▶ Task brief: Look through the data below for the line with "Click the KeepInTouch logo", and transcribe it exactly together with each line after it up to and including the line with "Task: Open the". Give nothing else.

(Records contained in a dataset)
• • • • • • •

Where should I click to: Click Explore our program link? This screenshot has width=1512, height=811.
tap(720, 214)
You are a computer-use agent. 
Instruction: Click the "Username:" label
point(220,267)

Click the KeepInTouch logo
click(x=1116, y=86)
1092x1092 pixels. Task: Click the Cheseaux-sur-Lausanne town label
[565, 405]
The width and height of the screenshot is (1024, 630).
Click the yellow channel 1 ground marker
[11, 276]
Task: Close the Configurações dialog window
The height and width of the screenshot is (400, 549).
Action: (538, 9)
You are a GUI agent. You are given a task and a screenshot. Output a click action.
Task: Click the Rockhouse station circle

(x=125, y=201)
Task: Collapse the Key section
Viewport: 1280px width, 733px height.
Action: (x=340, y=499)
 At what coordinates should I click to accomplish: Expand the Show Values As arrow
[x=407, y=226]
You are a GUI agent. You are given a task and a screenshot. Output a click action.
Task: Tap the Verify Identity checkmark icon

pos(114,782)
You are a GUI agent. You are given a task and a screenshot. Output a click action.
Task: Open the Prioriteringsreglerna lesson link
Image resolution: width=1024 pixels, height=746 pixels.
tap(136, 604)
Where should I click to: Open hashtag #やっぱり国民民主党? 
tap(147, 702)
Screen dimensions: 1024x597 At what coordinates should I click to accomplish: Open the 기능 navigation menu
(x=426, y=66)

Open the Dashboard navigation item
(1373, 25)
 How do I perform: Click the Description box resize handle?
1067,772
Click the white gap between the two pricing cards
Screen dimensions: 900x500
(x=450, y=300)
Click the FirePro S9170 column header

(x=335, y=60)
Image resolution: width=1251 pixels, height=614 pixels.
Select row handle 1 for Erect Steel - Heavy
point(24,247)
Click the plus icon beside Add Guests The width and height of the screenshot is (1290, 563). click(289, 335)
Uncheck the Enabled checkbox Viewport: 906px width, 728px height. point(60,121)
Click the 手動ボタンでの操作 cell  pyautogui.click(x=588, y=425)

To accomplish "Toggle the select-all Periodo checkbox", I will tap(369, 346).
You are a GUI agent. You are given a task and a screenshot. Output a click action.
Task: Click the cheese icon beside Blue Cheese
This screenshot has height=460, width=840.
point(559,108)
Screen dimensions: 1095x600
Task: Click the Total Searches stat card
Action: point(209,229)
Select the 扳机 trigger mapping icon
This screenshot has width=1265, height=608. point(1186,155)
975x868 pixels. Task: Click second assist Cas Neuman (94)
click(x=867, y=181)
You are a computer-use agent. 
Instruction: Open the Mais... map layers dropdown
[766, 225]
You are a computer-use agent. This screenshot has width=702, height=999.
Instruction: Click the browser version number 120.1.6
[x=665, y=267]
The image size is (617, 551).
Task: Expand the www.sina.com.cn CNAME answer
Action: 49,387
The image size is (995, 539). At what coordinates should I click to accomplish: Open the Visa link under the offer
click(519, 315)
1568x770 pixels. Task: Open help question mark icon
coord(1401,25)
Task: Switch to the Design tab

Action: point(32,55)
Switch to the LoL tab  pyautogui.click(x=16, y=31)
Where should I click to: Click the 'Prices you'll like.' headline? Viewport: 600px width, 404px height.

• • • • • • •

▶ Output of the task:
Click the KeepInTouch logo
click(x=1116, y=86)
1092x1092 pixels. Task: Click the Cheseaux-sur-Lausanne town label
[565, 405]
The width and height of the screenshot is (1024, 630).
Click the yellow channel 1 ground marker
[11, 276]
Task: Close the Configurações dialog window
The height and width of the screenshot is (400, 549).
Action: (538, 9)
You are a GUI agent. You are given a task and a screenshot. Output a click action.
Task: Click the Rockhouse station circle

(x=125, y=201)
Task: Collapse the Key section
Viewport: 1280px width, 733px height.
Action: (x=340, y=499)
 At what coordinates should I click to accomplish: Expand the Show Values As arrow
[x=407, y=226]
You are a GUI agent. You are given a task and a screenshot. Output a click action.
Task: Tap the Verify Identity checkmark icon

pos(114,782)
You are a GUI agent. You are given a task and a screenshot. Output a click action.
Task: Open the Prioriteringsreglerna lesson link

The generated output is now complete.